EXERCISE DETAILS>
Set every record down again, exactly and completely.

SUPPLIED RECORDS>
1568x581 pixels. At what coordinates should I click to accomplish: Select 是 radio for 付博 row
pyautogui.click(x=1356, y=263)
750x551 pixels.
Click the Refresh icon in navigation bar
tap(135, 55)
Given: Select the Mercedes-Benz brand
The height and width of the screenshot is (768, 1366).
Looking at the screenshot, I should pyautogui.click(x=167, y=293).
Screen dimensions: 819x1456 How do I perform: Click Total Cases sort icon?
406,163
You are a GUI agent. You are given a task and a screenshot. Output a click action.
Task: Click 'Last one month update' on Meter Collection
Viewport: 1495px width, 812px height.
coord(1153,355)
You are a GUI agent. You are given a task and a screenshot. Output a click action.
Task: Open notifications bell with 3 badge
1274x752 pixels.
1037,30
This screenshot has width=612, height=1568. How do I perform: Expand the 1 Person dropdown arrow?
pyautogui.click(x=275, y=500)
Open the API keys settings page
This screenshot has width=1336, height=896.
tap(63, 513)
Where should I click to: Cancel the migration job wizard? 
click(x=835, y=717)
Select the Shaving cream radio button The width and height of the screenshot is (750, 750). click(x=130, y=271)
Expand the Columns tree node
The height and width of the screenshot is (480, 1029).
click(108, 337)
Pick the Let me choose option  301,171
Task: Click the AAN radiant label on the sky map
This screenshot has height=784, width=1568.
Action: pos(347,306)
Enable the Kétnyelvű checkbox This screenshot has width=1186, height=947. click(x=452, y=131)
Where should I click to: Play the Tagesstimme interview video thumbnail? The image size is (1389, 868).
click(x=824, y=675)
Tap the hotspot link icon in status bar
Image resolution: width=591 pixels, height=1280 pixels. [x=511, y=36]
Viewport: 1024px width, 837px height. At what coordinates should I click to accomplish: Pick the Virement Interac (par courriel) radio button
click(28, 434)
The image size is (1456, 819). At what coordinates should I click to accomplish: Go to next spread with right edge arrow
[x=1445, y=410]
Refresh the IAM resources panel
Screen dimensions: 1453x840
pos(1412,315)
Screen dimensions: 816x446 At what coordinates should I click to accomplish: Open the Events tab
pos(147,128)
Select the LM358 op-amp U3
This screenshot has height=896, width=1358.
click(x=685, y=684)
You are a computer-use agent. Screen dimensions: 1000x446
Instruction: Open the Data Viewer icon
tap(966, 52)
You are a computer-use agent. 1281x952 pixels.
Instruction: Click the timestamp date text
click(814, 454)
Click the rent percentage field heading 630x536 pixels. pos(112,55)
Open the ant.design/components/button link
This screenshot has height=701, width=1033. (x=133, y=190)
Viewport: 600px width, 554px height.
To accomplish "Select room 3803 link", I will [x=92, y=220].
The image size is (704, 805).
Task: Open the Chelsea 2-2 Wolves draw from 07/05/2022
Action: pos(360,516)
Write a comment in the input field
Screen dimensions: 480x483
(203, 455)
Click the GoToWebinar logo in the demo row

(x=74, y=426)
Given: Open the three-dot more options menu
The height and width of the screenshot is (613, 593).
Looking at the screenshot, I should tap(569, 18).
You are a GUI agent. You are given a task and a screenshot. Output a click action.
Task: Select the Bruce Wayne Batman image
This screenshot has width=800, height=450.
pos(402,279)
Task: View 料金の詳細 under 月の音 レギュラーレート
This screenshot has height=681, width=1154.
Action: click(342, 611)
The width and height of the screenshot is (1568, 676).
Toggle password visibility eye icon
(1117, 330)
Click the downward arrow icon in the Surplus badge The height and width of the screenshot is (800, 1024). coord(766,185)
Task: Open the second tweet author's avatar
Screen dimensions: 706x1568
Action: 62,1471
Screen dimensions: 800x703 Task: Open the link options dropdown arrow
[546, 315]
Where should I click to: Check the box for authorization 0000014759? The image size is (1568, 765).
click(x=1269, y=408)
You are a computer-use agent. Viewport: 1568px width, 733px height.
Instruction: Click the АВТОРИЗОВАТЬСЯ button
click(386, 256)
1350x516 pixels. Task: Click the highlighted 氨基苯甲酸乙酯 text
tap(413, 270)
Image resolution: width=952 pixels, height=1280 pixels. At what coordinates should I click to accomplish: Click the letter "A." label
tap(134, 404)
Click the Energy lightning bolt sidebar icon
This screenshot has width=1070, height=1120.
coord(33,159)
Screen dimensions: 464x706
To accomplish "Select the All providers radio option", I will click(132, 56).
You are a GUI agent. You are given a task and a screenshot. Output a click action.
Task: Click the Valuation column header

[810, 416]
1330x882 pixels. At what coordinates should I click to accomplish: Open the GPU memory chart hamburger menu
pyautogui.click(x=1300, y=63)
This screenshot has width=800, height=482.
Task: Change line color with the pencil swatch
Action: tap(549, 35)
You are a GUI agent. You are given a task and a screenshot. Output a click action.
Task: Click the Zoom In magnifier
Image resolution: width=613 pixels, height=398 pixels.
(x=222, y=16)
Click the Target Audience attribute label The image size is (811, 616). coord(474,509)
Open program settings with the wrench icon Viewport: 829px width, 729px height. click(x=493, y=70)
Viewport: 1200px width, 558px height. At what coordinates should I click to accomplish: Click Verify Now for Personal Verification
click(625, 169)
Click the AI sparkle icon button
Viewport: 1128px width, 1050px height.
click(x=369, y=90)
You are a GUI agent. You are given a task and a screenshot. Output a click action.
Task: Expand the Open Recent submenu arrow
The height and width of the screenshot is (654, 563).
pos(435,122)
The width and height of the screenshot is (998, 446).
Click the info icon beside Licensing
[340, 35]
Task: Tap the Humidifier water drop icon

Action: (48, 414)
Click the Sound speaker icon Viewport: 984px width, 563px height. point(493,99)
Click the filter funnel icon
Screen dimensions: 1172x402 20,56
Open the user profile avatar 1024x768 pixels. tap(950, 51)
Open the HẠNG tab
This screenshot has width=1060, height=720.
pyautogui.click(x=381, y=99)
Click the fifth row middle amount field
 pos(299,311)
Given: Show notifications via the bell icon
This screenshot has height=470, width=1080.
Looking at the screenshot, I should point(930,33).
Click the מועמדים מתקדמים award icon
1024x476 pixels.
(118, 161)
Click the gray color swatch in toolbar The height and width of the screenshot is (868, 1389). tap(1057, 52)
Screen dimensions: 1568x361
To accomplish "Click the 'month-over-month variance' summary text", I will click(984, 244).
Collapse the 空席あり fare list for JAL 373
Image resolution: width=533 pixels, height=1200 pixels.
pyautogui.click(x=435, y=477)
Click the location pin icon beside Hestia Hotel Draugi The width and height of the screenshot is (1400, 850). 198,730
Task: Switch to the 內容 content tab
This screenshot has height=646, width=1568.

ANSWER>
1568x581 pixels. At what coordinates should I click to accomplish: Select 是 radio for 付博 row
pyautogui.click(x=1356, y=263)
750x551 pixels.
Click the Refresh icon in navigation bar
tap(135, 55)
Given: Select the Mercedes-Benz brand
The height and width of the screenshot is (768, 1366).
Looking at the screenshot, I should pyautogui.click(x=167, y=293).
Screen dimensions: 819x1456 How do I perform: Click Total Cases sort icon?
406,163
You are a GUI agent. You are given a task and a screenshot. Output a click action.
Task: Click 'Last one month update' on Meter Collection
Viewport: 1495px width, 812px height.
coord(1153,355)
You are a GUI agent. You are given a task and a screenshot. Output a click action.
Task: Open notifications bell with 3 badge
1274x752 pixels.
1037,30
This screenshot has width=612, height=1568. How do I perform: Expand the 1 Person dropdown arrow?
pyautogui.click(x=275, y=500)
Open the API keys settings page
This screenshot has width=1336, height=896.
tap(63, 513)
Where should I click to: Cancel the migration job wizard? 
click(x=835, y=717)
Select the Shaving cream radio button The width and height of the screenshot is (750, 750). click(x=130, y=271)
Expand the Columns tree node
The height and width of the screenshot is (480, 1029).
click(108, 337)
Pick the Let me choose option  301,171
Task: Click the AAN radiant label on the sky map
This screenshot has height=784, width=1568.
Action: pos(347,306)
Enable the Kétnyelvű checkbox This screenshot has width=1186, height=947. click(x=452, y=131)
Where should I click to: Play the Tagesstimme interview video thumbnail? The image size is (1389, 868).
click(x=824, y=675)
Tap the hotspot link icon in status bar
Image resolution: width=591 pixels, height=1280 pixels. [x=511, y=36]
Viewport: 1024px width, 837px height. At what coordinates should I click to accomplish: Pick the Virement Interac (par courriel) radio button
click(28, 434)
The image size is (1456, 819). At what coordinates should I click to accomplish: Go to next spread with right edge arrow
[x=1445, y=410]
Refresh the IAM resources panel
Screen dimensions: 1453x840
pos(1412,315)
Screen dimensions: 816x446 At what coordinates should I click to accomplish: Open the Events tab
pos(147,128)
Select the LM358 op-amp U3
This screenshot has height=896, width=1358.
click(x=685, y=684)
You are a computer-use agent. Screen dimensions: 1000x446
Instruction: Open the Data Viewer icon
tap(966, 52)
You are a computer-use agent. 1281x952 pixels.
Instruction: Click the timestamp date text
click(814, 454)
Click the rent percentage field heading 630x536 pixels. pos(112,55)
Open the ant.design/components/button link
This screenshot has height=701, width=1033. (x=133, y=190)
Viewport: 600px width, 554px height.
To accomplish "Select room 3803 link", I will [x=92, y=220].
The image size is (704, 805).
Task: Open the Chelsea 2-2 Wolves draw from 07/05/2022
Action: pos(360,516)
Write a comment in the input field
Screen dimensions: 480x483
(203, 455)
Click the GoToWebinar logo in the demo row

(x=74, y=426)
Given: Open the three-dot more options menu
The height and width of the screenshot is (613, 593).
Looking at the screenshot, I should tap(569, 18).
You are a GUI agent. You are given a task and a screenshot. Output a click action.
Task: Select the Bruce Wayne Batman image
This screenshot has width=800, height=450.
pos(402,279)
Task: View 料金の詳細 under 月の音 レギュラーレート
This screenshot has height=681, width=1154.
Action: click(342, 611)
The width and height of the screenshot is (1568, 676).
Toggle password visibility eye icon
(1117, 330)
Click the downward arrow icon in the Surplus badge The height and width of the screenshot is (800, 1024). coord(766,185)
Task: Open the second tweet author's avatar
Screen dimensions: 706x1568
Action: 62,1471
Screen dimensions: 800x703 Task: Open the link options dropdown arrow
[546, 315]
Where should I click to: Check the box for authorization 0000014759? The image size is (1568, 765).
click(x=1269, y=408)
You are a computer-use agent. Viewport: 1568px width, 733px height.
Instruction: Click the АВТОРИЗОВАТЬСЯ button
click(386, 256)
1350x516 pixels. Task: Click the highlighted 氨基苯甲酸乙酯 text
tap(413, 270)
Image resolution: width=952 pixels, height=1280 pixels. At what coordinates should I click to accomplish: Click the letter "A." label
tap(134, 404)
Click the Energy lightning bolt sidebar icon
This screenshot has width=1070, height=1120.
coord(33,159)
Screen dimensions: 464x706
To accomplish "Select the All providers radio option", I will click(132, 56).
You are a GUI agent. You are given a task and a screenshot. Output a click action.
Task: Click the Valuation column header

[810, 416]
1330x882 pixels. At what coordinates should I click to accomplish: Open the GPU memory chart hamburger menu
pyautogui.click(x=1300, y=63)
This screenshot has width=800, height=482.
Task: Change line color with the pencil swatch
Action: tap(549, 35)
You are a GUI agent. You are given a task and a screenshot. Output a click action.
Task: Click the Zoom In magnifier
Image resolution: width=613 pixels, height=398 pixels.
(x=222, y=16)
Click the Target Audience attribute label The image size is (811, 616). coord(474,509)
Open program settings with the wrench icon Viewport: 829px width, 729px height. click(x=493, y=70)
Viewport: 1200px width, 558px height. At what coordinates should I click to accomplish: Click Verify Now for Personal Verification
click(625, 169)
Click the AI sparkle icon button
Viewport: 1128px width, 1050px height.
click(x=369, y=90)
You are a GUI agent. You are given a task and a screenshot. Output a click action.
Task: Expand the Open Recent submenu arrow
The height and width of the screenshot is (654, 563).
pos(435,122)
The width and height of the screenshot is (998, 446).
Click the info icon beside Licensing
[340, 35]
Task: Tap the Humidifier water drop icon

Action: (48, 414)
Click the Sound speaker icon Viewport: 984px width, 563px height. point(493,99)
Click the filter funnel icon
Screen dimensions: 1172x402 20,56
Open the user profile avatar 1024x768 pixels. tap(950, 51)
Open the HẠNG tab
This screenshot has width=1060, height=720.
pyautogui.click(x=381, y=99)
Click the fifth row middle amount field
 pos(299,311)
Given: Show notifications via the bell icon
This screenshot has height=470, width=1080.
Looking at the screenshot, I should point(930,33).
Click the מועמדים מתקדמים award icon
1024x476 pixels.
(118, 161)
Click the gray color swatch in toolbar The height and width of the screenshot is (868, 1389). tap(1057, 52)
Screen dimensions: 1568x361
To accomplish "Click the 'month-over-month variance' summary text", I will click(984, 244).
Collapse the 空席あり fare list for JAL 373
Image resolution: width=533 pixels, height=1200 pixels.
pyautogui.click(x=435, y=477)
Click the location pin icon beside Hestia Hotel Draugi The width and height of the screenshot is (1400, 850). 198,730
Task: Switch to the 內容 content tab
This screenshot has height=646, width=1568.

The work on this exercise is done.